Le point faible de l’appellation de « coach » est qu’elle en dit très peu sur la compétence et les qualifications de l’intervenant. Or la crédibilité de celui-ci est essentielle pour la réussite de consultation et l’expertise est attendue avec la téléconsultation.

Mais spécifiquement formés

Pour établir cette crédibilité, fournir cette expertise, et assurer la réalisation d’une promesse homogène le fournisseur du service de téléconsultation doit donc assurer un processus de qualification, formation, certification de ces intervenants « coachs ».

Il est par ailleurs indispensable, au vu de la profondeur des connaissances à maitriser, que les coachs présentent une expérience et des connaissances reconnues. Et cette expertise doit exister préalablement à leur qualification en tant que coach. Par exemple (mais sans que cela soit exclusif) via des formations diplômantes et l’exercice de la profession de conseiller en gestion de patrimoine.

 

Rupture ou continuité ?

 

Pour exister concrètement et apporter la satisfaction exceptionnelle qu’elle rend possible, la téléconsultation financière doit se construire sur les bonnes pratiques existantes. Mais surtout réinventer un pan entier de l’expérience utilisateur des solutions d’épargne.

Là où on s’est jusqu’à maintenant soucié de « conseiller » un particulier mal armé devant la complexité de l’environnement ou la difficulté de se projeter sur le long terme (c’est-à-dire de lui dire quoi faire) la téléconsultation financière prend sa source dans un postulat différent. Celui de donner au particulier l’autonomie nécessaire pour se former ses avis, prendre et assumer ses décisions.

Autonomie indispensable quand il est « seul devant un écran » (de plus en plus) …mais aussi bien utile pour pouvoir jouer son rôle de « client » face au monde financier. Et qui n’est autre que ce qu’on appelait encore il y a 20 ans la gestion de son argent « en bon père de famille ».
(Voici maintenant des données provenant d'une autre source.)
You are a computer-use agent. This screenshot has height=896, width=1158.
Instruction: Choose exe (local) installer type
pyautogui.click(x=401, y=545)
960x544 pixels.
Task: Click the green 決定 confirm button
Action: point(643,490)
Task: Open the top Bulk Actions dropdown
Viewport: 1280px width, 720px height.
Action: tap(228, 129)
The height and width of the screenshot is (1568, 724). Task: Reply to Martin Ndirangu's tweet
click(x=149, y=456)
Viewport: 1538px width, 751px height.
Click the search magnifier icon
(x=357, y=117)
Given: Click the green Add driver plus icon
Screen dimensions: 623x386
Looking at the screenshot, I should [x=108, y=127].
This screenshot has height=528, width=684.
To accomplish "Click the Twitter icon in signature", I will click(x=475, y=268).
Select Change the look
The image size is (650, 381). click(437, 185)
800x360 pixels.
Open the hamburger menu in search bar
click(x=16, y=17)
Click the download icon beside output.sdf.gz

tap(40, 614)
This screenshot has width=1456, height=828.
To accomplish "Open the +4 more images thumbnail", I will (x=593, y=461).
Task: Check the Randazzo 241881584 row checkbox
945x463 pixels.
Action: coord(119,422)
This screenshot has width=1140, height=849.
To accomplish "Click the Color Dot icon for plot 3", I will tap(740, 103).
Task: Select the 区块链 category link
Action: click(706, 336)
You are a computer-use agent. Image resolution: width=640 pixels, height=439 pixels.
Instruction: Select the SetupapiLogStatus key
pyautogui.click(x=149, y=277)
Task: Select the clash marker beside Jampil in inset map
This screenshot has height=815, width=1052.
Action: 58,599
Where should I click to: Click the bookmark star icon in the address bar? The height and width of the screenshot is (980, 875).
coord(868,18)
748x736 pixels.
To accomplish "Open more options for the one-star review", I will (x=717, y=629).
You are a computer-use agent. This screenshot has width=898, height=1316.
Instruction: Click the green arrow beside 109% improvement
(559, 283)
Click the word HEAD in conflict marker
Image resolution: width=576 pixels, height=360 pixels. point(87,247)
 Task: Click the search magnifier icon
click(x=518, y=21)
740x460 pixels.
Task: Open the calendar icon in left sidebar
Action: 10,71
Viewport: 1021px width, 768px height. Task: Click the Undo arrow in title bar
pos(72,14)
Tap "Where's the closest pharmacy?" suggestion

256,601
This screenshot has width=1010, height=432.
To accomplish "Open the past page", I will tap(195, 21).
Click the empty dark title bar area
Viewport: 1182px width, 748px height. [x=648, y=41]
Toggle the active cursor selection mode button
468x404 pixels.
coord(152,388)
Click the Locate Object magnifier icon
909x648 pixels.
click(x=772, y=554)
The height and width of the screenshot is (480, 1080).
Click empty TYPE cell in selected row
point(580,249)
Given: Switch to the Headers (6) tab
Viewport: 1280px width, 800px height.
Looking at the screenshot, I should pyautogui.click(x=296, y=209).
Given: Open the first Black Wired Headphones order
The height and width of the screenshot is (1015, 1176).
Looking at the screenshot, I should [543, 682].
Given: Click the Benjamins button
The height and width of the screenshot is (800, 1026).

Pour réussir cette «révolution » la téléconsultation financière doit avoir ses propres caractéristiques : ses propres méthodes et outils technologiques, son propre modèle économique et peut être même ses propres intervenants.

Une fois ces éléments définis, la question se pose encore de savoir comment ils pourront se déployer facilement à grande échelle. Mais cela fera l’objet d’un autre article.